§ PROBLEMS AND TASKS
A. According to the delayed coking passage, what is the inventive process directed to?
B. Duplicate the delayed coking passage, beginning at the words "FIG. 1 is a" and stopping after "reactor and then coked in a delayed coker drum.".
C. Write the next part of the delayed coking passage, starting after its final sentence.

§ TEXT BLOCK
· · · · · · ·

BRIEF DESCRIPTION OF THE DRAWINGS

FIG. 1 is a flow sheet illustrating one embodiment of the invention wherein the residuum from a crude oil distillation column is initially heated in a dense phase reactor and then coked in a delayed coker drum.

FIG. 2 is a flow sheet illustrating one embodiment of the invention wherein the residuum from a crude oil distillation column is initially heated in a dense phase reactor, contacted with a preheated stripping material, and then coked in a delayed coker drum.

FIG. 3 is a flow sheet illustrating one embodiment of the invention wherein the residuum from a crude oil distillation column is heated, contacted with a preheated stripping material, and then coked in a delayed coker drum.

FIG. 4 is a flow sheet illustrating one embodiment of the invention wherein the residuum from a crude oil distillation column is initially heated in a dense phase reactor, fractioned in a second distillation column and then the residuum from the second distillation column is coked in a delayed coker drum.

DESCRIPTION OF THE PREFERRED EMBODIMENTS

The inventive process is directed to making light hydrocarbonaceous liquids in a delayed coker. The delayed coker utilizes at least one coke drum and also typically utilizes a fractionation column upstream of the coke drum. In one embodiment the feed to the coke drum is heated in a dense phase reactor and then part (e.g., high boiling materials) or all of the resulting intermediate product is coked in the coke drum. In an optional step, the intermediate product produced in the dense phase reactor is contacted with a superheated stripping material prior to being advanced to the coke drum and/or while in the coke drum. In one embodiment, the feed to the coke drum is heated in a conventional furnace, then contacted with a superheated stripping material prior to being advanced to the coke drum and/or while in the coke drum. In one embodiment, the feed to the coke drum is heated in a dense phase reactor, the resulting intermediate product is then fractionated, and the residium from the fractionated intermediate product is coked in the coke drum. With each embodiment, the pretreated feed enters the coke drum and the coke drum is operated under coking conditions with cracked vapors containing light hydrocarbonaceous liquids being taken overhead and coke being deposited in the coke drum.

· · · · · · ·

§ SUPPLIED RECORDS
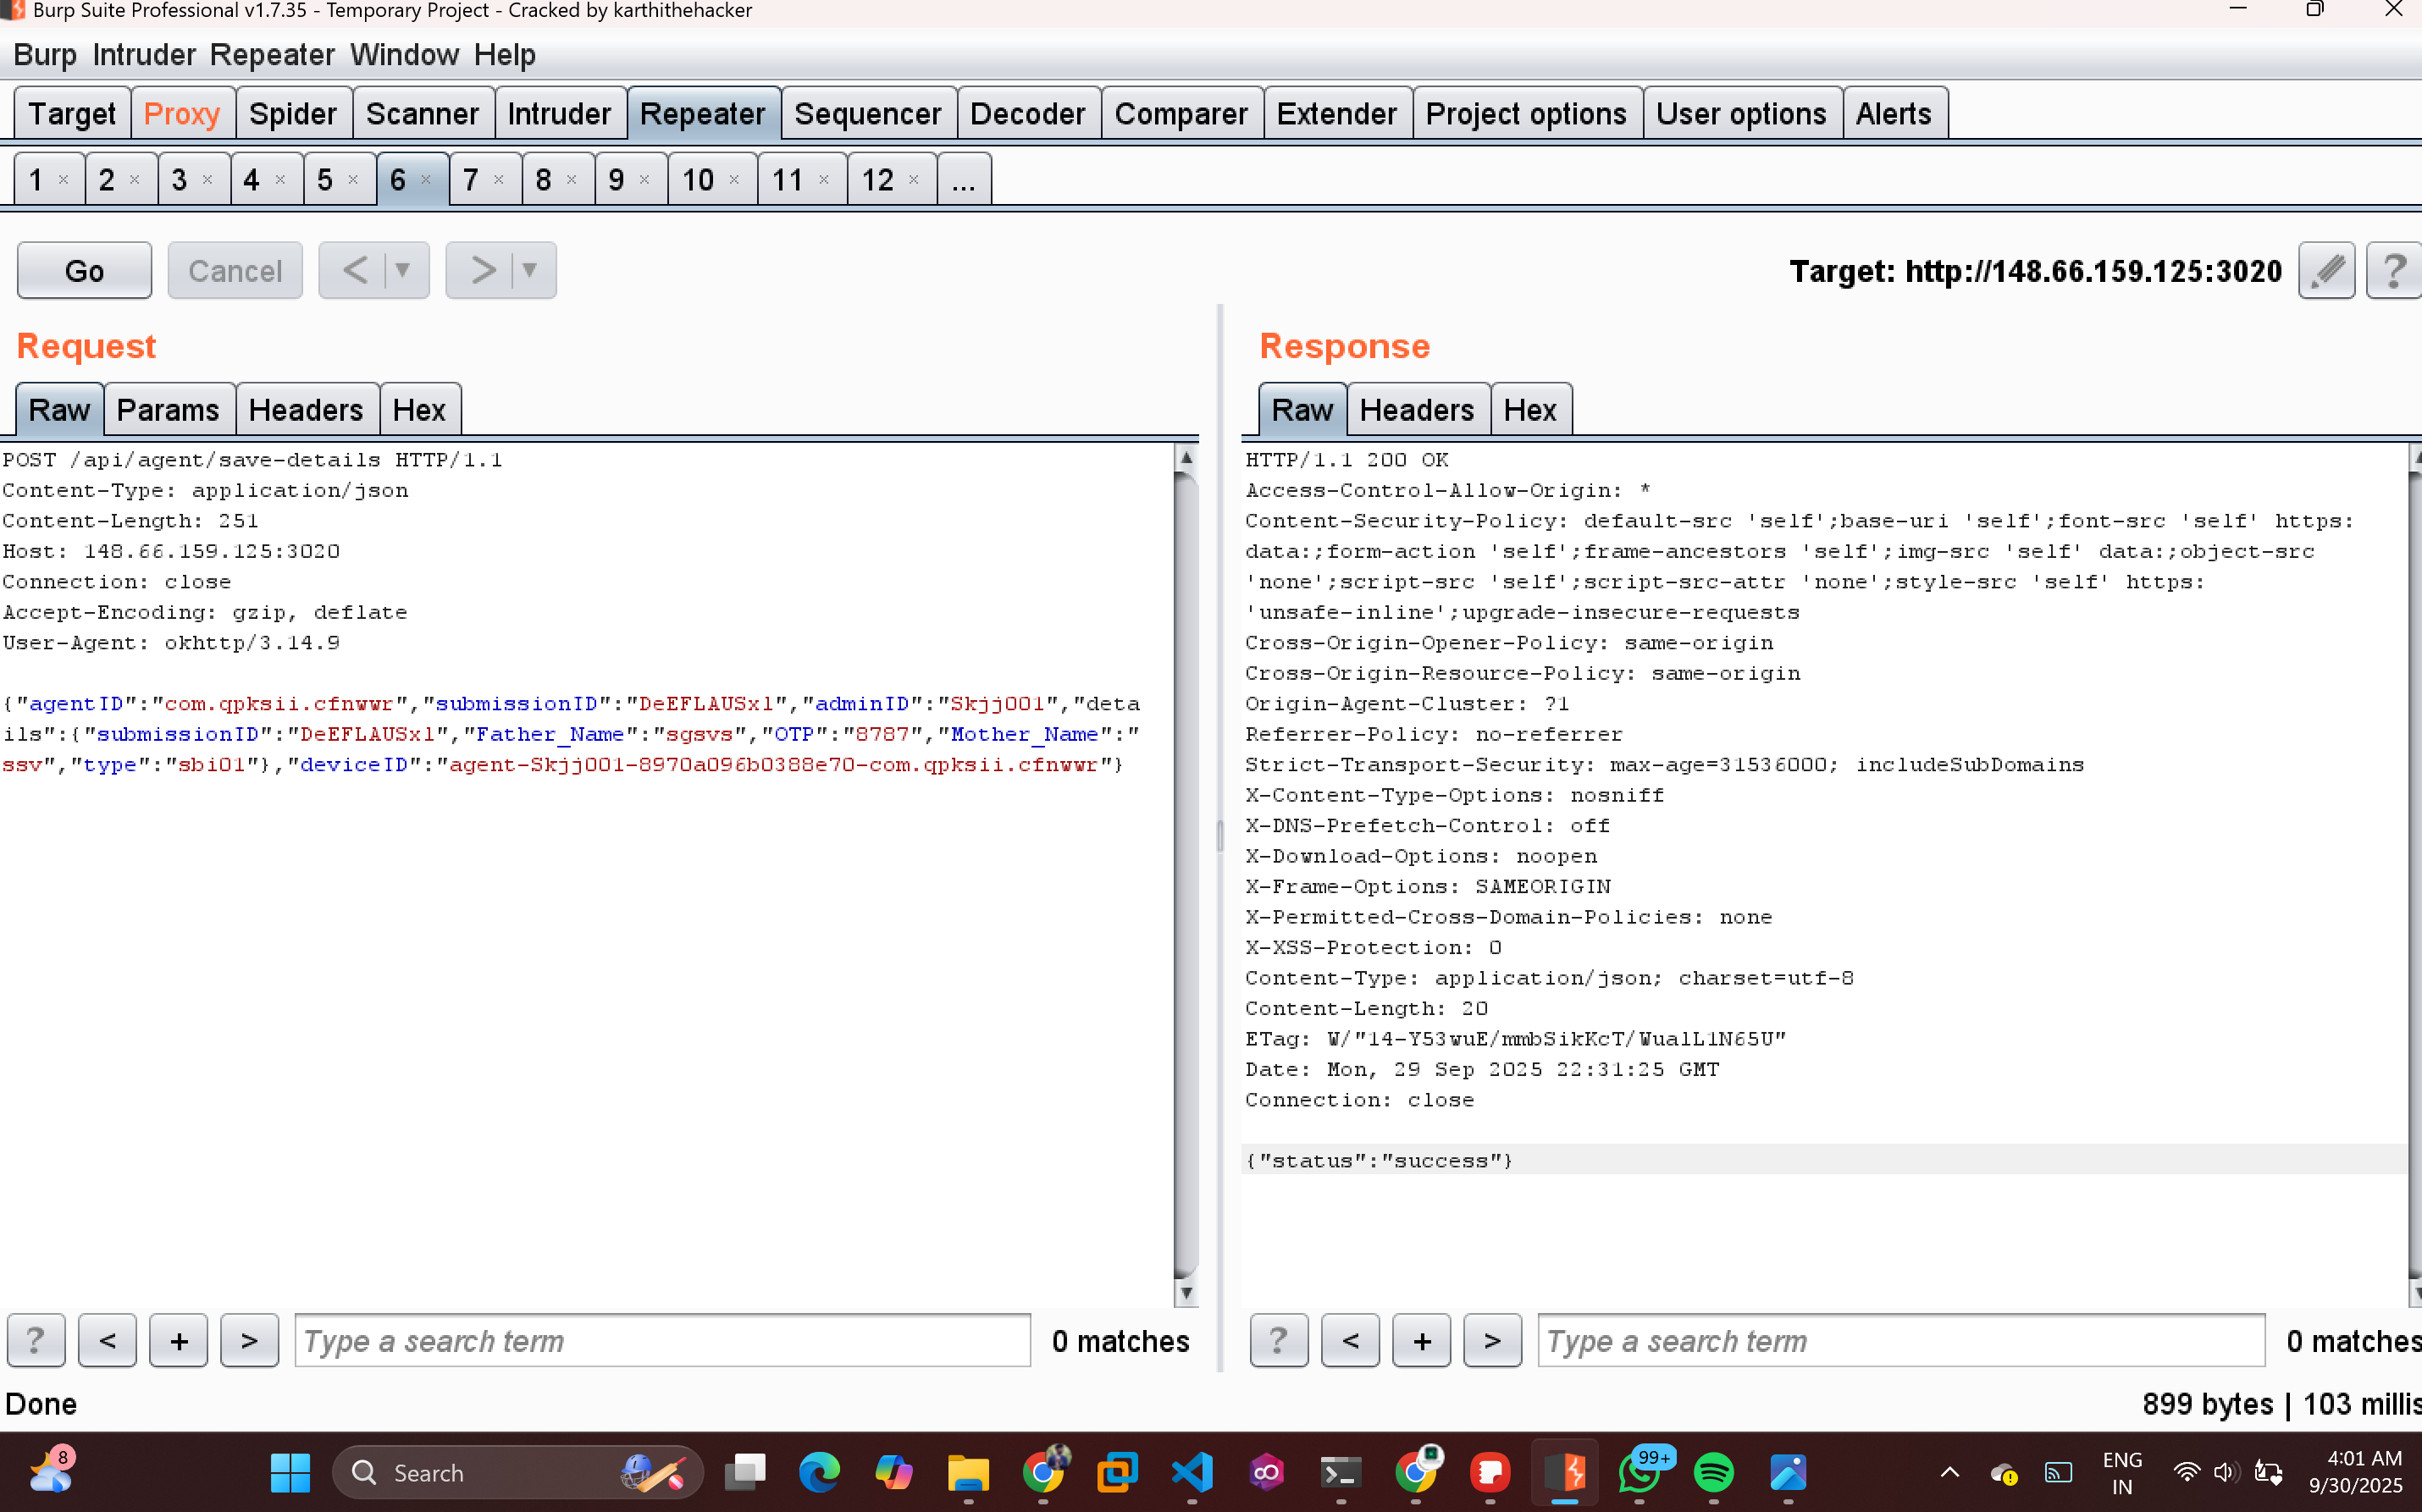
Task: Click the request search previous match arrow
Action: click(107, 1340)
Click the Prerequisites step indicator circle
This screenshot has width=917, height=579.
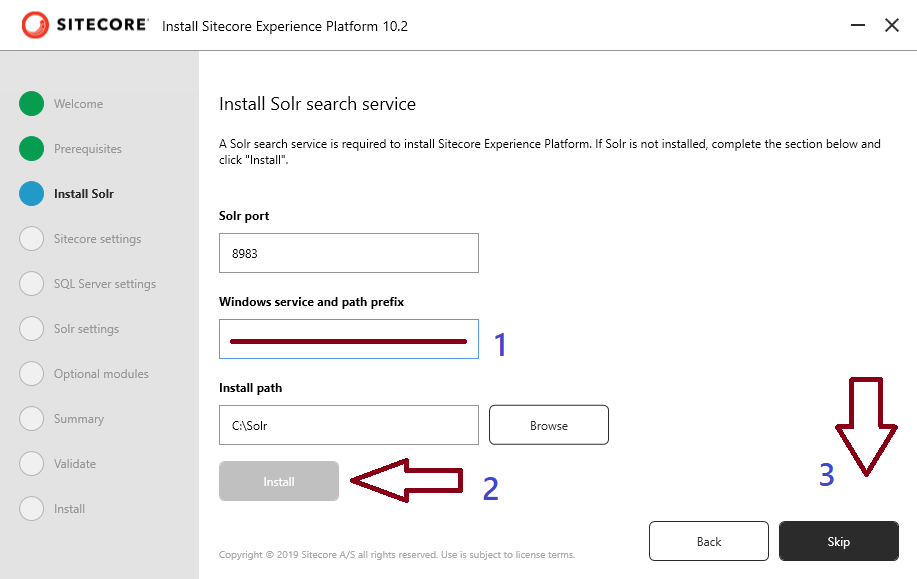click(29, 148)
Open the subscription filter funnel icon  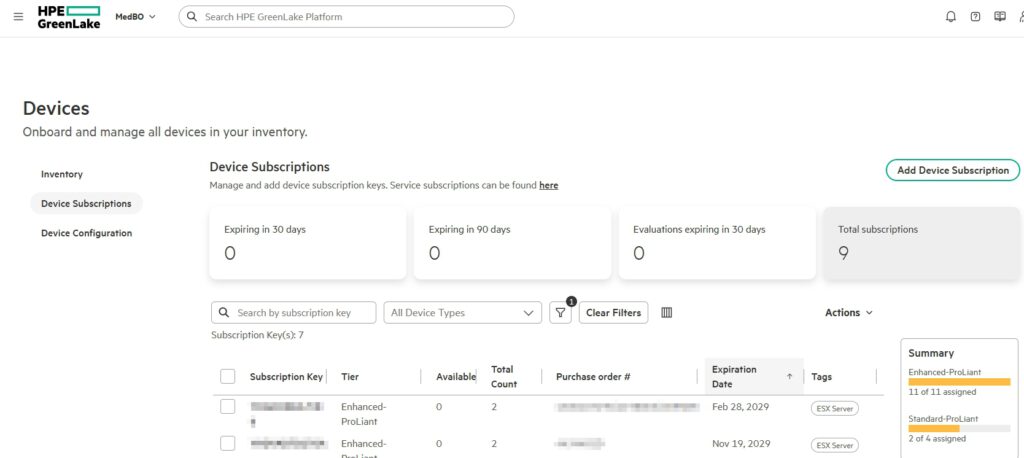click(561, 313)
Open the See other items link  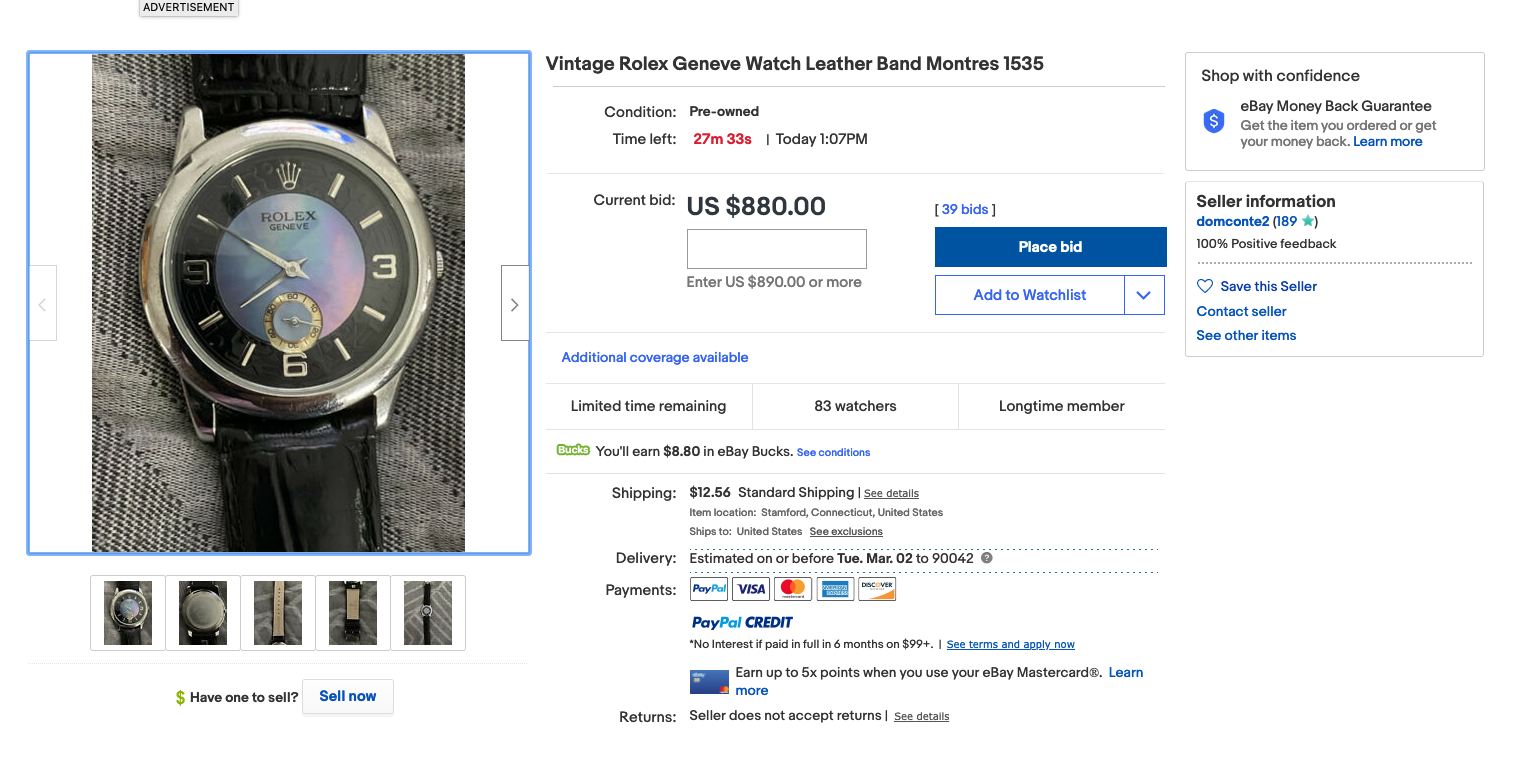point(1246,335)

· · · · · · ·

§ EXERCISE RESULTS
A. Making light hydrocarbonaceous liquids in a delayed coker.

B.
FIG. 1 is a flow sheet illustrating one embodiment of the invention wherein the residuum from a crude oil distillation column is initially heated in a dense phase reactor and then coked in a delayed coker drum.

C.
The feed to the coke drum that is treated in accordance with the inventive process can be selected from a wide range of hydrocarbonaceous materials. These include, for example, residual oil (e.g., petroleum oil fractions such as heavy gas oil, residuum, etc.), bitumen, crude oil (whole or topped), fluid catalytic cracker decanted oil, slop oils, and other high-boiling or heavy hydrocarbon oils. The hydrocarbonaceous materials can be aliphatic, alicyclic, aromatic or a mixture thereof. They can have initial boiling points of generally at least about 625 F. In one embodiment of the invention the initial boiling point of the hydrocarbonaceous material is at least about 700 F.; in another embodiment it is at least about 800 F.; in another embodiment it is at least about 900 F.; and in another embodiment it is at least about 1000 F. In one embodiment, the hydrocarbonaceous material has an initial boiling point in the range of about 625 F. to about 850 F. and a final boiling point in the range of about 700 F. to about 1000 F. In one embodiment the hydrocarbonaceous material has an initial boiling point in the range of about 700 F. to about 950 F. and a final boiling point in the range of about 900 F. to about 1100 F. In one embodiment the hydrocarbonaceous material has an initial boiling point in the range of 750 F. to about 1000 F. and no final boiling point; that is, at least some of the hydrocarbonaceous material treated in this embodiment of the invention thermally decomposes below its atmospheric pressure boiling point. In one embodiment the hydrocarbonaceous material is other than crude oil, e.g., whole or topped crude oil.

THE DENSE PHASE REACTOR

The operation of the dense phase reactor is carried out in the absence of externally supplied water or hydrogen. In one embodiment, it is carried out in the absence of externally supplied catalysts.

The operating temperature used in the dense phase reactor is in the range of about 800 F. to about 1200 F., preferably about 800 F. to about 1000 F., more preferably about 850 F. to about 950 F., more preferably about 875 F. to about 925 F.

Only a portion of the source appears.